No entanto, quer seja pela definição patológica do discurso médico ou pela definição pecaminosa dos discursos religiosos, Foucault (1999) apontou a existência de interditos sociais à própria existência dessas “sexualidades periféricas”. Logo, os discursos predominantes na relação de força buscaram, durante o século XX, censurar quaisquer enunciados sobre a existência de sujeitos cujas sexualidades eram divergentes ao discurso predominante. Os mecanismos para tal finalidade podem ser verificados pelos seguintes encaminhamentos: “[...] não te aproximes, não toques, não consumas, não tenhas prazer, não fales, não apareças; em última instância não existirás, a não ser na sombra e no segredo [...]” (FOUCAULT, 1999, p. 81).
A lógica sob a qual ocorria essa interdição incidia em três formas: “[...] afirmar que não é permitido, impedir que se diga, negar que exista [...]” (FOUCAULT, 1999, p. 82). Ainda que essas formas evidenciem difícil conciliação, Foucault (1999, p. 82) expôs que a lógica da censura
[...] liga o inexistente, o ilícito e o informulável de tal maneira que cada um seja, ao mesmo tempo, princípio e efeito do outro: do que é interdito não se deve falar até ser anulado no real; o que é inexistente não tem direito a manifestação nenhuma, mesmo na ordem da palavra que enuncia sua inexistência; e o que deve ser calado encontra-se banido do real como o interdito por excelência.
As violências contra os sujeitos - que são “sujeitados” - associados às “sexualidades periféricas” encontram legitimidade no discurso do poder que lhes impõe obediência; relações de força que precedem o período da ditadura militar brasileira. Deste modo, o texto temático 7 “Ditadura e Homossexualidades” do Relatório da Comissão Nacional da Verdade assinala que o preconceito contra homossexuais não é algo criado pela ditadura militar (BRASIL, 2014b).

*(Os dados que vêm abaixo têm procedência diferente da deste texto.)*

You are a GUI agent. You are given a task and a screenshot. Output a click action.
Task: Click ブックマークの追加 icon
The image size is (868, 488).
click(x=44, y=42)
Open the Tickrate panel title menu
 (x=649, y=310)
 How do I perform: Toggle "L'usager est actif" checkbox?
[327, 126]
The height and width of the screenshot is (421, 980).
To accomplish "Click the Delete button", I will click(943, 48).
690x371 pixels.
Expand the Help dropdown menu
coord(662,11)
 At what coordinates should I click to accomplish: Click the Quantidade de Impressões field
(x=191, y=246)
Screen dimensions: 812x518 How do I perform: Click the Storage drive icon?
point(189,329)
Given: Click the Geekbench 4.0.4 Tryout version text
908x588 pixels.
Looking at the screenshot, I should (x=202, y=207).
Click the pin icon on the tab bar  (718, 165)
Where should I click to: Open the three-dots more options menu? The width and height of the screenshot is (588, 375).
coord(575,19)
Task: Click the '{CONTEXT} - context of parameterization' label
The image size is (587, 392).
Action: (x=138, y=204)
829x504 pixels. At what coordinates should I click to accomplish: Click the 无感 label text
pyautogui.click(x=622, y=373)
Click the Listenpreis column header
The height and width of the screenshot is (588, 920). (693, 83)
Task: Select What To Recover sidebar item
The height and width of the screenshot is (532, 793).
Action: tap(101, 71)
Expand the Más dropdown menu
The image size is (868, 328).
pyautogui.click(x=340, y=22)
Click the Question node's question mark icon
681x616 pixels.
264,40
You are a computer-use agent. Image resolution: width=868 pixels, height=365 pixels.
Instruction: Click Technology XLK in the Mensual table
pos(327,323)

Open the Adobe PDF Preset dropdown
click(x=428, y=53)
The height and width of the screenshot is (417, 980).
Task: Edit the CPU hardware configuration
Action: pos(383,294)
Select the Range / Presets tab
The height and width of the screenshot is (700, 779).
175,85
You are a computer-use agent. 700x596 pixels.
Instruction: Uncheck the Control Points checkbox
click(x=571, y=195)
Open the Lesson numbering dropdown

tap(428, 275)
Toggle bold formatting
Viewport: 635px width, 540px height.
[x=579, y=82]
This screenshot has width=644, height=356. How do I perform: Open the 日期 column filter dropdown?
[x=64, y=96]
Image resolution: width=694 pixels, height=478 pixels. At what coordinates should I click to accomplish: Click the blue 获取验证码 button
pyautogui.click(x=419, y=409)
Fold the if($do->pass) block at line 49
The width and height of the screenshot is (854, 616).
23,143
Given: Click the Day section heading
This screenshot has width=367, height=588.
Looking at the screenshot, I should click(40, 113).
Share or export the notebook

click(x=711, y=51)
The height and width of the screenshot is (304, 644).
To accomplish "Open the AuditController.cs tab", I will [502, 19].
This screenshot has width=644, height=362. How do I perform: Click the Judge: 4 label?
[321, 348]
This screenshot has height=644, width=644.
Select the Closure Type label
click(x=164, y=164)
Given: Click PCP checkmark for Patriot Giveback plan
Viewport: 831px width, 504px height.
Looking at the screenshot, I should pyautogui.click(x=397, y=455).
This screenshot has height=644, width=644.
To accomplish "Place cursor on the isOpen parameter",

A “homofobia” estava enunciada nos discursos médicos, religiosos, criminológicos onde os sujeitos apontados como homossexuais eram vinculados à doença, pecado e perigo social, sendo considerados “[...] como anormais, instáveis e degenerados [...]” (BRASIL, 2014b, p. 300). A mínima visibilidade da existência desses sujeitos era considerada “ameaça às famílias” e ao modo de vida constituído. A censura às existências de sexualidades e padrões de gênero diferentes do predominante, sofreu ainda mais impacto com a dificuldade de gays, lésbicas e travestis de se organizarem nos anos de 1960 e 1970 devido à repressão generalizada do regime às liberdades de expressão e ação política. Logo, não havia “[...] uma rede bem-estruturada de ativistas para monitorar a situação, documentar as violações de direitos humanos quando elas ocorreram e mesmo fazer as denúncias públicas [...]” (BRASIL, 2014b, p. 300). Assim, com a invisibilidade, muitas lacunas não foram preenchidas no tocante às violências praticadas contra pessoas LGBT.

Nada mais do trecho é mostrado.